生成AI時代において、クリエイターとAI技術がどのように共存していくかは重要な課題です。AIは創作活動を支援するツールとして活用される一方で、クリエイターの権利や創作インセンティブを侵害しないようにバランスを取る必要があります。

文化庁のガイドラインは、このバランスを取るための一つの指針を示していますが、実際の運用においては、クリエイター、AI開発者、利用者の三者が対話を重ね、適切な利用慣行を形成していくことが重要です。例えば、AI開発者は学習データの収集において権利者の意向を尊重し、robots.txtなどの技術的措置を尊重することが求められます。AIサービス提供者は、利用規約やサービス設計において、著作権侵害リスクを軽減する仕組みを導入することが求められます。AI利用者は、生成物を公開・配信する際に、既存著作物との類似性を確認し、著作権を尊重することが求められます。

クリエイター側も、AI技術を創作活動に活用することで、新たな表現の可能性を探求することができます。AI生成物を素材として活用し、そこに人間の創作的寄与を加えることで、新しい形の創作活動が生まれる可能性があります。重要なのは、AIを脅威として捉えるのではなく、創作活動を拡張するツールとして捉え、適切に活用していくという姿勢です。

文化庁のガイドラインを起点として、産業界、学界、法曹界、そしてクリエイターコミュニティが協力しながら、持続可能な創作環境とイノベーション環境を構築していくことが期待されます。生成AI技術は今後も発展を続けるため、法的枠組みや実務的なガイドラインも継続的に更新されていく必要があります。

文化庁が2024年から2025年にかけて公表した一連のガイドラインと指針は、生成AIと著作権をめぐる複雑な問題に対して、実務的な指針を提供する重要な文書です。「AIと著作権に関する考え方について」は、開発・学習段階、生成・利用段階、AI生成物の著作物性という三つの論点について、現行著作権法の解釈を明確化しました。「AIと著作権に関するチェックリスト&ガイダンス」は、より実務的な観点から、各主体で取るべき対応を具体的に示しています。

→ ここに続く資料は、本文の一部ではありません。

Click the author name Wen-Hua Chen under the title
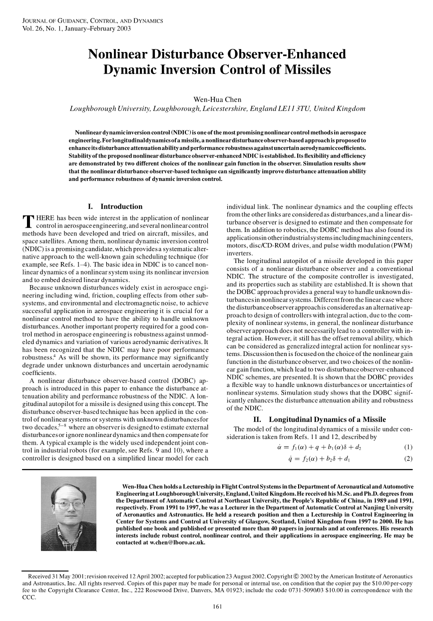tap(216, 98)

これらのガイドラインは法的拘束力を持たないものの、判例法の蓄積が少ない現状において、重要な指針として機能しています。企業や個人が生成AIを利用する際には、これらのガイドラインを参照し、適切なリスク管理を行うことが強く推奨されます。本記事で解説した内容は、2025年初頭時点での最新情報に基づいていますが、今後の技術的発展や法的議論の進展によって、解釈や実務が変化する可能性があります。したがって、実際に生成AIを利用する際には、常に最新の情報を確認し、必要に応じて専門家に相談することが推奨されます。

文化庁の公式ウェブサイトでは、これらのガイドラインの完全版がPDF形式で公開されており、より詳細な情報を得ることができます。また、文化庁は定期的に著作権セミナーを開催しており、最新の解釈や実務的な対応について学ぶ機会が提供されています。生成AI時代における著作権問題は、社会全体で取り組むべき重要な課題であり、すべてのステークホルダーが協力して、適切な利用環境を整備していくことが求められています。